Exercise aim
Every line with the string "computer" in it belongs in your answer, so copy them all from the data.

Stored data entries
--------------------------------------------------

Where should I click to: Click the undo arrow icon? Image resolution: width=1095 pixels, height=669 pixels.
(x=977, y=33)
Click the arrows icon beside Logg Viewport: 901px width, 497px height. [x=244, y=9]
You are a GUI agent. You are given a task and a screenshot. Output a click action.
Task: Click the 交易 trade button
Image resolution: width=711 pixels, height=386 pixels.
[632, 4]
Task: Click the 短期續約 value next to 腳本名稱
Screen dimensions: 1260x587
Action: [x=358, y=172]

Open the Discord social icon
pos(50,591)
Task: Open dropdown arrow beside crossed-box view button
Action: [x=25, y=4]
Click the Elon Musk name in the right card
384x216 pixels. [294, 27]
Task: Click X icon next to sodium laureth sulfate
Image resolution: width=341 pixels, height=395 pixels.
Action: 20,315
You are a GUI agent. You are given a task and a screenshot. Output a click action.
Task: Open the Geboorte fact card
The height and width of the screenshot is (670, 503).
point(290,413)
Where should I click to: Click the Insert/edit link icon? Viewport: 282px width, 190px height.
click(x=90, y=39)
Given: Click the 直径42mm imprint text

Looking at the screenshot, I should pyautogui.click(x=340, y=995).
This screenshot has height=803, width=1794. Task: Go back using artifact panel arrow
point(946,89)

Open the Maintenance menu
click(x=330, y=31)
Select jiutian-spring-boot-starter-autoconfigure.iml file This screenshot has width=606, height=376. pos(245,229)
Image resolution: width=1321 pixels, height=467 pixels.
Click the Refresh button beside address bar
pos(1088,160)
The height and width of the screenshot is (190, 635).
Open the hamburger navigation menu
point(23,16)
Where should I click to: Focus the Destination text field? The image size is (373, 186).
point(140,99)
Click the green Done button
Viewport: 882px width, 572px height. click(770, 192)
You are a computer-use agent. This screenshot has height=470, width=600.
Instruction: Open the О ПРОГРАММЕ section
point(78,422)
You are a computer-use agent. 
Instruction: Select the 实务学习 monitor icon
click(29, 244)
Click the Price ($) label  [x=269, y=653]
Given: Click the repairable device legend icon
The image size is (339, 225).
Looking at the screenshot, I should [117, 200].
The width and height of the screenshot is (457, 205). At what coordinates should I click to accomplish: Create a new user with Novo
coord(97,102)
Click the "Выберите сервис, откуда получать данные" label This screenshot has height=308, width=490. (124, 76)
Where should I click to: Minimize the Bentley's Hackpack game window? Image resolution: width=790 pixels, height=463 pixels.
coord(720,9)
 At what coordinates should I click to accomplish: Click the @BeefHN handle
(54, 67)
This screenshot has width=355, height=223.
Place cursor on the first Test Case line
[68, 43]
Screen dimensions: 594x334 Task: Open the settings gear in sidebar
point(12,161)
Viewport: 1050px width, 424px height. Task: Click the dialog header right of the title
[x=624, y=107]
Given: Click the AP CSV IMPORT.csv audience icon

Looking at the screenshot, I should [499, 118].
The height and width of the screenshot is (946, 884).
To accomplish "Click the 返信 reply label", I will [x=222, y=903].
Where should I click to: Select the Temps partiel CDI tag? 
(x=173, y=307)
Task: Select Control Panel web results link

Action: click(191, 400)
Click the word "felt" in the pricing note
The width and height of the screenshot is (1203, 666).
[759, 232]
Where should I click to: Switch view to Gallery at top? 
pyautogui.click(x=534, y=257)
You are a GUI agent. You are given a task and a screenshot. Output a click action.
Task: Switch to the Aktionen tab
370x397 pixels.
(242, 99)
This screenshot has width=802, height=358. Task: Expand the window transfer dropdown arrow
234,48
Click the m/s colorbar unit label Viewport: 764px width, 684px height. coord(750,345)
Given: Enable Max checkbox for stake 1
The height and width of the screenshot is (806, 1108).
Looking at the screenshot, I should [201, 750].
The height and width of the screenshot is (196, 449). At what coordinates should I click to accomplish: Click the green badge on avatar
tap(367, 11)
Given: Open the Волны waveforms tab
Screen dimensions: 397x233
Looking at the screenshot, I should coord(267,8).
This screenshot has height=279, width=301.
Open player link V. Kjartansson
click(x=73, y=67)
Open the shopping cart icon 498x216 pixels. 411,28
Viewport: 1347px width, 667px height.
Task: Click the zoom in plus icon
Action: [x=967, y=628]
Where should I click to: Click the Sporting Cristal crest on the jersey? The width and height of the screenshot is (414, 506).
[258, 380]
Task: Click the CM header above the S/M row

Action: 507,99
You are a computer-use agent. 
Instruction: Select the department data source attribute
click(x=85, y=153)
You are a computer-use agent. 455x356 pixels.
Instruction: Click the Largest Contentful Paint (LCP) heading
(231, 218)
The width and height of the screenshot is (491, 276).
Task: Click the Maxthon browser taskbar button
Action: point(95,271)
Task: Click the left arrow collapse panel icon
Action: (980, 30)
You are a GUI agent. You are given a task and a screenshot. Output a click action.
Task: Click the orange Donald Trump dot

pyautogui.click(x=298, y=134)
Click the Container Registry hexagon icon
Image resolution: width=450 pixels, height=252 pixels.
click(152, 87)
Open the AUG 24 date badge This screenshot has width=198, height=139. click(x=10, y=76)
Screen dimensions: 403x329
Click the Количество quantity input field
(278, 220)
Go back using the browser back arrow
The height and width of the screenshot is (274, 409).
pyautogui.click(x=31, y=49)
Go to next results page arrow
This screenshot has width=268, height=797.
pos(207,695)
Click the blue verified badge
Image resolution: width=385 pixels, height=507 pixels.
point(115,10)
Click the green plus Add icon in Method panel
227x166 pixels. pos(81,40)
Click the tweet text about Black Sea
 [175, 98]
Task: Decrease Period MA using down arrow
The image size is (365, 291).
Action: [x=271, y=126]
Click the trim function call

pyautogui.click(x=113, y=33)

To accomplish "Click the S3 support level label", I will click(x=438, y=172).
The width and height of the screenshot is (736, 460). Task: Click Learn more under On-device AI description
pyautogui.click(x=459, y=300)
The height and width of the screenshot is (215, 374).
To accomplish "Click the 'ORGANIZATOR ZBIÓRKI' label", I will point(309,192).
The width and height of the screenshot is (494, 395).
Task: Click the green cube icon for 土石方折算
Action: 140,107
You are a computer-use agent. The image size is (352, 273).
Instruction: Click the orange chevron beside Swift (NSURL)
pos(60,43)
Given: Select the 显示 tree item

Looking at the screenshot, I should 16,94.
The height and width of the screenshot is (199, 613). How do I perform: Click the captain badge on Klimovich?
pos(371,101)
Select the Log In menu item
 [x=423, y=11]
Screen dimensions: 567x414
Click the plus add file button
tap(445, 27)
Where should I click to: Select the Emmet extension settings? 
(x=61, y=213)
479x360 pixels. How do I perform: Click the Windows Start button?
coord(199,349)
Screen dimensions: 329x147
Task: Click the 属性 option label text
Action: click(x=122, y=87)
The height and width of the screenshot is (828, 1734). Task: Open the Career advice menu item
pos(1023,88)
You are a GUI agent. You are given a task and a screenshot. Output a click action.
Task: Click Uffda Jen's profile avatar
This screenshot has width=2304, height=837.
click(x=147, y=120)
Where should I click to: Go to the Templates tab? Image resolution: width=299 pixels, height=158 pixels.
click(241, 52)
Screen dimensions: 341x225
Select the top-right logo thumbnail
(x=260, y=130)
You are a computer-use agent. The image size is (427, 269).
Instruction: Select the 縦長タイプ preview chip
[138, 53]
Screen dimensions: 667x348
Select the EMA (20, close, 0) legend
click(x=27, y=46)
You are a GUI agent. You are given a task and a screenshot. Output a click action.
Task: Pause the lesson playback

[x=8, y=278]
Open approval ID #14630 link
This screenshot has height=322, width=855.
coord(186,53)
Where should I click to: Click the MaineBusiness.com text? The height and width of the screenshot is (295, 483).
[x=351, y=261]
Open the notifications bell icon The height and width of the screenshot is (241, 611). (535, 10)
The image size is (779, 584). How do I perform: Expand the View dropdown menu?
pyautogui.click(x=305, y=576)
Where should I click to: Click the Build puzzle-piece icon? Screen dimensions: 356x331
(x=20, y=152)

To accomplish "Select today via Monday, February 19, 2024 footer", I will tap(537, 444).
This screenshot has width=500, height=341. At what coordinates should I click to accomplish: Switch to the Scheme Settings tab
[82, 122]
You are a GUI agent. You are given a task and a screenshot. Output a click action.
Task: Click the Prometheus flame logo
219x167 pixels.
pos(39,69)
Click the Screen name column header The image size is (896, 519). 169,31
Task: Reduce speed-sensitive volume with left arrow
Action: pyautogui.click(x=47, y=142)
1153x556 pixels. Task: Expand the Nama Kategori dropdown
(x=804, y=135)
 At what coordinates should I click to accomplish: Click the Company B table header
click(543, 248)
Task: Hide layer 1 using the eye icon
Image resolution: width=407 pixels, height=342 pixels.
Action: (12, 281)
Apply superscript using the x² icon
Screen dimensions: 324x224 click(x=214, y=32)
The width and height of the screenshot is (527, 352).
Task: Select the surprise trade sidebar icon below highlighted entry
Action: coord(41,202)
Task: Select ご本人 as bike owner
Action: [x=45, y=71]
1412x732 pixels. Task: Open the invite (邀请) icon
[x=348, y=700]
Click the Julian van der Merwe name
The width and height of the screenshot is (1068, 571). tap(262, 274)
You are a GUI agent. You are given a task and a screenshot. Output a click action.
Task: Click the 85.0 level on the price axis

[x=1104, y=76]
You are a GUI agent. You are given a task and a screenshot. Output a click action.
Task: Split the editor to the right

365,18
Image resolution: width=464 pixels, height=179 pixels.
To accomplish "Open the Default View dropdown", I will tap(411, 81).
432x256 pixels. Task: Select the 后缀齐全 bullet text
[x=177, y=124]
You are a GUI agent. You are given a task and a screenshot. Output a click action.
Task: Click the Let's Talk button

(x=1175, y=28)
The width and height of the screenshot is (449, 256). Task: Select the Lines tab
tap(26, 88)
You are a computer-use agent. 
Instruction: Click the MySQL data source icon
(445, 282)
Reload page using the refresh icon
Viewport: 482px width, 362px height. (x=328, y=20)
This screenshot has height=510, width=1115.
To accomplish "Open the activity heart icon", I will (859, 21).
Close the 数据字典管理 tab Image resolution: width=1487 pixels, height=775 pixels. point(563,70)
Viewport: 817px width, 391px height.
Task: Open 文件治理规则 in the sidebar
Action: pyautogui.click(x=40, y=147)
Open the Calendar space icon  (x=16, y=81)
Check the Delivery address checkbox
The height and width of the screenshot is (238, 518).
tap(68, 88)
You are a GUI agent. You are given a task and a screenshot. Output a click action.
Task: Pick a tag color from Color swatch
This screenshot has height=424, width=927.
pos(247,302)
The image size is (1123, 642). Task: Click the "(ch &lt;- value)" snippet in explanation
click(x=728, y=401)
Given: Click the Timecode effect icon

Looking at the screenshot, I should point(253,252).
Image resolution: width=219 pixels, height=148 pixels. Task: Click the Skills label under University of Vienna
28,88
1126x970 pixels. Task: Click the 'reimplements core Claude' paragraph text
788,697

--------------------------------------------------

Response
You are a computer-use agent. This screenshot has height=470, width=600.
You are a computer-use agent. 
You are a computer-use agent. 
You are a computer-use agent. 455x356 pixels.
You are a computer-use agent. The image size is (352, 273).
You are a computer-use agent. The image size is (427, 269).
You are a computer-use agent. 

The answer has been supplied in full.